Supplied material START

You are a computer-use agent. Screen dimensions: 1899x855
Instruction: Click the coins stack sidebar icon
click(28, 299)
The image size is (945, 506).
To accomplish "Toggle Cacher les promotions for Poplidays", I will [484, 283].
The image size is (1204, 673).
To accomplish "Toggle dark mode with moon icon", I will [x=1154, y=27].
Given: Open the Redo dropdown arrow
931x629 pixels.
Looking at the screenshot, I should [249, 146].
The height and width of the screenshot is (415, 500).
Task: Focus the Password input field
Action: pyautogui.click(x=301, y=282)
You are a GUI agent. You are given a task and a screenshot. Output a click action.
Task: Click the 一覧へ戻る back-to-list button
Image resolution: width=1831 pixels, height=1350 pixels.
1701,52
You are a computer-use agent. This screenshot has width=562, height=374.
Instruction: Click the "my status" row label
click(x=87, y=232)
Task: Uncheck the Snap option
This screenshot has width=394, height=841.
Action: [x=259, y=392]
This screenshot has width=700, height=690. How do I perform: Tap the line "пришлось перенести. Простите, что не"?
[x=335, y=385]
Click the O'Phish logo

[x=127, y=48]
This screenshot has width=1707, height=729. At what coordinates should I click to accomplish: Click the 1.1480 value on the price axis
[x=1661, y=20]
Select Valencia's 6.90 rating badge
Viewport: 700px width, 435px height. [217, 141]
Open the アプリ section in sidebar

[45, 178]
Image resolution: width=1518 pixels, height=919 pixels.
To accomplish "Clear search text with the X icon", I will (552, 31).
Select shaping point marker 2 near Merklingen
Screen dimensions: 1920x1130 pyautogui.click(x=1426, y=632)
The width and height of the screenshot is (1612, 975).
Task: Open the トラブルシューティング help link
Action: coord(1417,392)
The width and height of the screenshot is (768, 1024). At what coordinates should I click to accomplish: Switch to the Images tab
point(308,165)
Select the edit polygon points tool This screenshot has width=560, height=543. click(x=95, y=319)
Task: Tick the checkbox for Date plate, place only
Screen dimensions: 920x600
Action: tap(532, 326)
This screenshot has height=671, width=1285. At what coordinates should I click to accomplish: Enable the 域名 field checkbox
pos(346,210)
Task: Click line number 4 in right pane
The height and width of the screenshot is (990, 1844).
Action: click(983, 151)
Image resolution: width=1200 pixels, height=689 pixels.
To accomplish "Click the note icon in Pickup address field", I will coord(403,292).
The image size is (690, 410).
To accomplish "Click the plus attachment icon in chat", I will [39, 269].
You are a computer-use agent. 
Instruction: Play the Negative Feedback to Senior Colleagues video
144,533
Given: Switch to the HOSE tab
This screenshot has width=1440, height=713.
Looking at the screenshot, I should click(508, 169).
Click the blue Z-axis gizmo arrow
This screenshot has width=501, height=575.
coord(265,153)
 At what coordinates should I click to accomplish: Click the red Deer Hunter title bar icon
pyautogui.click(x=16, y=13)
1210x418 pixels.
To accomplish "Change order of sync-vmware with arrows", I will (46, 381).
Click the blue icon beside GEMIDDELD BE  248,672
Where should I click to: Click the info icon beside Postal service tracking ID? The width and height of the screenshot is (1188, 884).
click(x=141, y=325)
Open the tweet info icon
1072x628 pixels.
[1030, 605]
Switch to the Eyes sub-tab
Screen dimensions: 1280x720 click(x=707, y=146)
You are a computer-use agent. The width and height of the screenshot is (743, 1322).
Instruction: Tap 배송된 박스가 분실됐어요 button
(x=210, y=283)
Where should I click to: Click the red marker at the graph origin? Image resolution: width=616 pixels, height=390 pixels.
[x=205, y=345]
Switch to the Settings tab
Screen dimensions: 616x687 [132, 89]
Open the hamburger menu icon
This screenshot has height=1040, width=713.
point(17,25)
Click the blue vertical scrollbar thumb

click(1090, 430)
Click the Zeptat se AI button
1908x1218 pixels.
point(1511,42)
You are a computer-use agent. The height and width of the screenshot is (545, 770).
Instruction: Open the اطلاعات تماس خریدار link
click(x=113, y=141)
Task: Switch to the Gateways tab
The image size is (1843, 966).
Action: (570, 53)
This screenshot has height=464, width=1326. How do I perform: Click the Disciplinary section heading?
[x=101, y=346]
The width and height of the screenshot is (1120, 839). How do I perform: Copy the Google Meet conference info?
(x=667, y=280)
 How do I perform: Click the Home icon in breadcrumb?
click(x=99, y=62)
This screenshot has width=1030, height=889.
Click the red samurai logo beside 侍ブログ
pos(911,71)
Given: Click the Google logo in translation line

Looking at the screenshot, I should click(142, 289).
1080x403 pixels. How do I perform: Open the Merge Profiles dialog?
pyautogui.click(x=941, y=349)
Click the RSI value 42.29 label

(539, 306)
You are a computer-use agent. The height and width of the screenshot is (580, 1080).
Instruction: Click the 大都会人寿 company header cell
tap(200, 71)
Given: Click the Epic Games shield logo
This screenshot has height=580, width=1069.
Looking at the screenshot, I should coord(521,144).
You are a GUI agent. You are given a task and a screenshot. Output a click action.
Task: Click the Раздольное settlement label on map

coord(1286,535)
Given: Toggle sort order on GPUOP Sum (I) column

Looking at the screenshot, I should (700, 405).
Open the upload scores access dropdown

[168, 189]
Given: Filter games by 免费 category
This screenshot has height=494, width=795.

Supplied material END

(What is needed)
Working from the records above, write out verbatim only the lines from the line containing "Instruction: Click the coins" through the line containing "Given: Open the Redo dropdown arrow".

(Exercise solution)
Instruction: Click the coins stack sidebar icon
click(28, 299)
The image size is (945, 506).
To accomplish "Toggle Cacher les promotions for Poplidays", I will [484, 283].
The image size is (1204, 673).
To accomplish "Toggle dark mode with moon icon", I will [x=1154, y=27].
Given: Open the Redo dropdown arrow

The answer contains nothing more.